- _Stored records_
Content starts
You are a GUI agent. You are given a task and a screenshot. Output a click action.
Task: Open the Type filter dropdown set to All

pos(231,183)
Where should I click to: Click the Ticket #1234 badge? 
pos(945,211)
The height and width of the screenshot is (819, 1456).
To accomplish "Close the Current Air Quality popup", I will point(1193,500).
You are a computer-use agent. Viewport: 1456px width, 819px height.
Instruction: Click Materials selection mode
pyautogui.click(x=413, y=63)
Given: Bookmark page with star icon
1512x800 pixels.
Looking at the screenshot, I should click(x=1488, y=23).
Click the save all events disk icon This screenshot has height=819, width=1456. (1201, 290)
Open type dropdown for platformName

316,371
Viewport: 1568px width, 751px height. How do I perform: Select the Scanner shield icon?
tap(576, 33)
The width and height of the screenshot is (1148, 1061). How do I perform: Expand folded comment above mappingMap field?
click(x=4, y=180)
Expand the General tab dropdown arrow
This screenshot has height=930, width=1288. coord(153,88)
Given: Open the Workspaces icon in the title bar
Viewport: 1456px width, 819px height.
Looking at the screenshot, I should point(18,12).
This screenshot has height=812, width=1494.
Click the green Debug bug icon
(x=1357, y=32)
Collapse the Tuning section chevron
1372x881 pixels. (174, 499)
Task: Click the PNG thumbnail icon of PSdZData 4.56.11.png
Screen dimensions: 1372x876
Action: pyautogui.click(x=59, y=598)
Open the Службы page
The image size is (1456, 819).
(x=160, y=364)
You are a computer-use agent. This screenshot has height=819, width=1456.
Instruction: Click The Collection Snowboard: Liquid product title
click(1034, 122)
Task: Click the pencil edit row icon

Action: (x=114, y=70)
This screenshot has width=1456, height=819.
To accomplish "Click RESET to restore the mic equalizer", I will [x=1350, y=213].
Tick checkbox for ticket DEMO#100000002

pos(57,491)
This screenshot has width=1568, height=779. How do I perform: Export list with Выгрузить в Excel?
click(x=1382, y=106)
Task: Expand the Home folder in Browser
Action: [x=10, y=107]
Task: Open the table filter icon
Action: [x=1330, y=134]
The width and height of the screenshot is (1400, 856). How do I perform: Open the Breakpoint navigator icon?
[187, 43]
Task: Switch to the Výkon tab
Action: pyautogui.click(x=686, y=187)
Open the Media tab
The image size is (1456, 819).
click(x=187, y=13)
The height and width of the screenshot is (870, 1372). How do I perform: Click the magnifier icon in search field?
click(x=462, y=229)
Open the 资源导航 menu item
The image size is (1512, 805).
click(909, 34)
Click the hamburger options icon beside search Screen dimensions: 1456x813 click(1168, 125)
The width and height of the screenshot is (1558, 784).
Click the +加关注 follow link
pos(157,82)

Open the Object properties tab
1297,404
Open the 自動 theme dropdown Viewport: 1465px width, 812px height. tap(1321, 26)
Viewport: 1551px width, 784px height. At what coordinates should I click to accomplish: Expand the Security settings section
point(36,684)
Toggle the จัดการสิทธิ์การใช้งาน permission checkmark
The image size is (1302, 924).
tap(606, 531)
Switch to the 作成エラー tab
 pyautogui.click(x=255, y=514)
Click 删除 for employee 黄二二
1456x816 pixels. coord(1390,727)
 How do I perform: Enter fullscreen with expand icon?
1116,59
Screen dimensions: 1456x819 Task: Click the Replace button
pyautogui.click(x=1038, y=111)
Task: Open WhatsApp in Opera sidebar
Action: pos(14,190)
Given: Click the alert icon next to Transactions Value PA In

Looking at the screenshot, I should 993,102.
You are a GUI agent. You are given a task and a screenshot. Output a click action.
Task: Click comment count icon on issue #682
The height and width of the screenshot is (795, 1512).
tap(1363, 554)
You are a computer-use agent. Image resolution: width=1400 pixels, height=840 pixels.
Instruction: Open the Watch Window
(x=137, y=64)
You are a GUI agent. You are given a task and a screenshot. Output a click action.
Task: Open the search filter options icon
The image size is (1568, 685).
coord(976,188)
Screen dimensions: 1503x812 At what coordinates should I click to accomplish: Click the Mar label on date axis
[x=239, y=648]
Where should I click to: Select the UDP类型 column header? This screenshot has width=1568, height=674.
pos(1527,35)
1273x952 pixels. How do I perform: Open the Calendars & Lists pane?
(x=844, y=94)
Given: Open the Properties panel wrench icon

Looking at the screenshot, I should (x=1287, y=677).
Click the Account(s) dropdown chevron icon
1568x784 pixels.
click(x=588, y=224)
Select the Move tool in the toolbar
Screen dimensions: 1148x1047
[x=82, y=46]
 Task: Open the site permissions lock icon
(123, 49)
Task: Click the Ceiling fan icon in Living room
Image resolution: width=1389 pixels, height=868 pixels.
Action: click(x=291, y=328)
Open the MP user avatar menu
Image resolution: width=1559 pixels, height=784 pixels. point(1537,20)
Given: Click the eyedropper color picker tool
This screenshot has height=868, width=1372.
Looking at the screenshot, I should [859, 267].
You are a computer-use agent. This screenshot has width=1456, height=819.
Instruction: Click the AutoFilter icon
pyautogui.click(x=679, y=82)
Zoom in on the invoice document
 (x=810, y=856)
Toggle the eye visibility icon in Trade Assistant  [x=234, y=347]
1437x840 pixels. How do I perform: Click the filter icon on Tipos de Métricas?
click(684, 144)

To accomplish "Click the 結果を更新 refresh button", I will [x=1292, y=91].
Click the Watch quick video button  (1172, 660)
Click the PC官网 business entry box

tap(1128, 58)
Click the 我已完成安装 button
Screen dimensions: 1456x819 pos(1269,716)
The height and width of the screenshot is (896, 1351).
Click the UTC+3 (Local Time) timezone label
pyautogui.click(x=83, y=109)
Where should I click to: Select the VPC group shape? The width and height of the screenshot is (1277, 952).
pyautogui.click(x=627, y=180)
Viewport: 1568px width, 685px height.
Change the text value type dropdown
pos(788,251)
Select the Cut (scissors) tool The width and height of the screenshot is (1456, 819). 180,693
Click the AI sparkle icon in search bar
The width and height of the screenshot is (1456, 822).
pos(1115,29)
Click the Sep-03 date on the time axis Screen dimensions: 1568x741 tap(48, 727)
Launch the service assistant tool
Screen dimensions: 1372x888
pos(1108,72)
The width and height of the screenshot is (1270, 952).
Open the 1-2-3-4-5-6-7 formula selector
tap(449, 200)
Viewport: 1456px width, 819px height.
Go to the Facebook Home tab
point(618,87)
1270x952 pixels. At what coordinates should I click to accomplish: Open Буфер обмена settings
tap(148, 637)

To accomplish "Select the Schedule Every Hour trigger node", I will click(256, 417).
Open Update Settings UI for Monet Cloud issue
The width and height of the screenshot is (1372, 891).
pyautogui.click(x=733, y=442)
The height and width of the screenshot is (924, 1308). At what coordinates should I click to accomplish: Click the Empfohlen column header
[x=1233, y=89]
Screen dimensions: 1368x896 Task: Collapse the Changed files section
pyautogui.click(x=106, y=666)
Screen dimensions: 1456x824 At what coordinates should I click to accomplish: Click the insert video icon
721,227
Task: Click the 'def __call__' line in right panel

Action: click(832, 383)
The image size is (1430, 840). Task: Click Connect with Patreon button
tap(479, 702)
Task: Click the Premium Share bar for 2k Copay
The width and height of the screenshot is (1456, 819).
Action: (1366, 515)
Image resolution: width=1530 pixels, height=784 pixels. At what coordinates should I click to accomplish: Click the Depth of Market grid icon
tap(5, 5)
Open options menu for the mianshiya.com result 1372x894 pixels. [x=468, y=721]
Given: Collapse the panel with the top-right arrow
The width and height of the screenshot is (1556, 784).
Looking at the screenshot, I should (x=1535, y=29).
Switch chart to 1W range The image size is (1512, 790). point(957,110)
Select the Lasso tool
Content ends
- _Task to complete_
Your job is to reproduce the data in full, with every line intact.

- _Expected answer_
You are a GUI agent. You are given a task and a screenshot. Output a click action.
Task: Open the Type filter dropdown set to All

pos(231,183)
Where should I click to: Click the Ticket #1234 badge? 
pos(945,211)
The height and width of the screenshot is (819, 1456).
To accomplish "Close the Current Air Quality popup", I will point(1193,500).
You are a computer-use agent. Viewport: 1456px width, 819px height.
Instruction: Click Materials selection mode
pyautogui.click(x=413, y=63)
Given: Bookmark page with star icon
1512x800 pixels.
Looking at the screenshot, I should click(x=1488, y=23).
Click the save all events disk icon This screenshot has height=819, width=1456. (1201, 290)
Open type dropdown for platformName

316,371
Viewport: 1568px width, 751px height. How do I perform: Select the Scanner shield icon?
tap(576, 33)
The width and height of the screenshot is (1148, 1061). How do I perform: Expand folded comment above mappingMap field?
click(x=4, y=180)
Expand the General tab dropdown arrow
This screenshot has height=930, width=1288. coord(153,88)
Given: Open the Workspaces icon in the title bar
Viewport: 1456px width, 819px height.
Looking at the screenshot, I should point(18,12).
This screenshot has height=812, width=1494.
Click the green Debug bug icon
(x=1357, y=32)
Collapse the Tuning section chevron
1372x881 pixels. (174, 499)
Task: Click the PNG thumbnail icon of PSdZData 4.56.11.png
Screen dimensions: 1372x876
Action: pyautogui.click(x=59, y=598)
Open the Службы page
The image size is (1456, 819).
(x=160, y=364)
You are a computer-use agent. This screenshot has height=819, width=1456.
Instruction: Click The Collection Snowboard: Liquid product title
click(1034, 122)
Task: Click the pencil edit row icon

Action: (x=114, y=70)
This screenshot has width=1456, height=819.
To accomplish "Click RESET to restore the mic equalizer", I will [x=1350, y=213].
Tick checkbox for ticket DEMO#100000002

pos(57,491)
This screenshot has width=1568, height=779. How do I perform: Export list with Выгрузить в Excel?
click(x=1382, y=106)
Task: Expand the Home folder in Browser
Action: [x=10, y=107]
Task: Open the table filter icon
Action: [x=1330, y=134]
The width and height of the screenshot is (1400, 856). How do I perform: Open the Breakpoint navigator icon?
[187, 43]
Task: Switch to the Výkon tab
Action: pyautogui.click(x=686, y=187)
Open the Media tab
The image size is (1456, 819).
click(x=187, y=13)
The height and width of the screenshot is (870, 1372). How do I perform: Click the magnifier icon in search field?
click(x=462, y=229)
Open the 资源导航 menu item
The image size is (1512, 805).
click(909, 34)
Click the hamburger options icon beside search Screen dimensions: 1456x813 click(1168, 125)
The width and height of the screenshot is (1558, 784).
Click the +加关注 follow link
pos(157,82)

Open the Object properties tab
1297,404
Open the 自動 theme dropdown Viewport: 1465px width, 812px height. tap(1321, 26)
Viewport: 1551px width, 784px height. At what coordinates should I click to accomplish: Expand the Security settings section
point(36,684)
Toggle the จัดการสิทธิ์การใช้งาน permission checkmark
The image size is (1302, 924).
tap(606, 531)
Switch to the 作成エラー tab
 pyautogui.click(x=255, y=514)
Click 删除 for employee 黄二二
1456x816 pixels. coord(1390,727)
 How do I perform: Enter fullscreen with expand icon?
1116,59
Screen dimensions: 1456x819 Task: Click the Replace button
pyautogui.click(x=1038, y=111)
Task: Open WhatsApp in Opera sidebar
Action: pos(14,190)
Given: Click the alert icon next to Transactions Value PA In

Looking at the screenshot, I should 993,102.
You are a GUI agent. You are given a task and a screenshot. Output a click action.
Task: Click comment count icon on issue #682
The height and width of the screenshot is (795, 1512).
tap(1363, 554)
You are a computer-use agent. Image resolution: width=1400 pixels, height=840 pixels.
Instruction: Open the Watch Window
(x=137, y=64)
You are a GUI agent. You are given a task and a screenshot. Output a click action.
Task: Open the search filter options icon
The image size is (1568, 685).
coord(976,188)
Screen dimensions: 1503x812 At what coordinates should I click to accomplish: Click the Mar label on date axis
[x=239, y=648]
Where should I click to: Select the UDP类型 column header? This screenshot has width=1568, height=674.
pos(1527,35)
1273x952 pixels. How do I perform: Open the Calendars & Lists pane?
(x=844, y=94)
Given: Open the Properties panel wrench icon

Looking at the screenshot, I should (x=1287, y=677).
Click the Account(s) dropdown chevron icon
1568x784 pixels.
click(x=588, y=224)
Select the Move tool in the toolbar
Screen dimensions: 1148x1047
[x=82, y=46]
 Task: Open the site permissions lock icon
(123, 49)
Task: Click the Ceiling fan icon in Living room
Image resolution: width=1389 pixels, height=868 pixels.
Action: click(x=291, y=328)
Open the MP user avatar menu
Image resolution: width=1559 pixels, height=784 pixels. point(1537,20)
Given: Click the eyedropper color picker tool
This screenshot has height=868, width=1372.
Looking at the screenshot, I should [859, 267].
You are a computer-use agent. This screenshot has width=1456, height=819.
Instruction: Click the AutoFilter icon
pyautogui.click(x=679, y=82)
Zoom in on the invoice document
 (x=810, y=856)
Toggle the eye visibility icon in Trade Assistant  [x=234, y=347]
1437x840 pixels. How do I perform: Click the filter icon on Tipos de Métricas?
click(684, 144)

To accomplish "Click the 結果を更新 refresh button", I will [x=1292, y=91].
Click the Watch quick video button  (1172, 660)
Click the PC官网 business entry box

tap(1128, 58)
Click the 我已完成安装 button
Screen dimensions: 1456x819 pos(1269,716)
The height and width of the screenshot is (896, 1351).
Click the UTC+3 (Local Time) timezone label
pyautogui.click(x=83, y=109)
Where should I click to: Select the VPC group shape? The width and height of the screenshot is (1277, 952).
pyautogui.click(x=627, y=180)
Viewport: 1568px width, 685px height.
Change the text value type dropdown
pos(788,251)
Select the Cut (scissors) tool The width and height of the screenshot is (1456, 819). 180,693
Click the AI sparkle icon in search bar
The width and height of the screenshot is (1456, 822).
pos(1115,29)
Click the Sep-03 date on the time axis Screen dimensions: 1568x741 tap(48, 727)
Launch the service assistant tool
Screen dimensions: 1372x888
pos(1108,72)
The width and height of the screenshot is (1270, 952).
Open the 1-2-3-4-5-6-7 formula selector
tap(449, 200)
Viewport: 1456px width, 819px height.
Go to the Facebook Home tab
point(618,87)
1270x952 pixels. At what coordinates should I click to accomplish: Open Буфер обмена settings
tap(148, 637)

To accomplish "Select the Schedule Every Hour trigger node", I will click(256, 417).
Open Update Settings UI for Monet Cloud issue
The width and height of the screenshot is (1372, 891).
pyautogui.click(x=733, y=442)
The height and width of the screenshot is (924, 1308). At what coordinates should I click to accomplish: Click the Empfohlen column header
[x=1233, y=89]
Screen dimensions: 1368x896 Task: Collapse the Changed files section
pyautogui.click(x=106, y=666)
Screen dimensions: 1456x824 At what coordinates should I click to accomplish: Click the insert video icon
721,227
Task: Click the 'def __call__' line in right panel

Action: click(832, 383)
The image size is (1430, 840). Task: Click Connect with Patreon button
tap(479, 702)
Task: Click the Premium Share bar for 2k Copay
The width and height of the screenshot is (1456, 819).
Action: (1366, 515)
Image resolution: width=1530 pixels, height=784 pixels. At what coordinates should I click to accomplish: Click the Depth of Market grid icon
tap(5, 5)
Open options menu for the mianshiya.com result 1372x894 pixels. [x=468, y=721]
Given: Collapse the panel with the top-right arrow
The width and height of the screenshot is (1556, 784).
Looking at the screenshot, I should (x=1535, y=29).
Switch chart to 1W range The image size is (1512, 790). point(957,110)
Select the Lasso tool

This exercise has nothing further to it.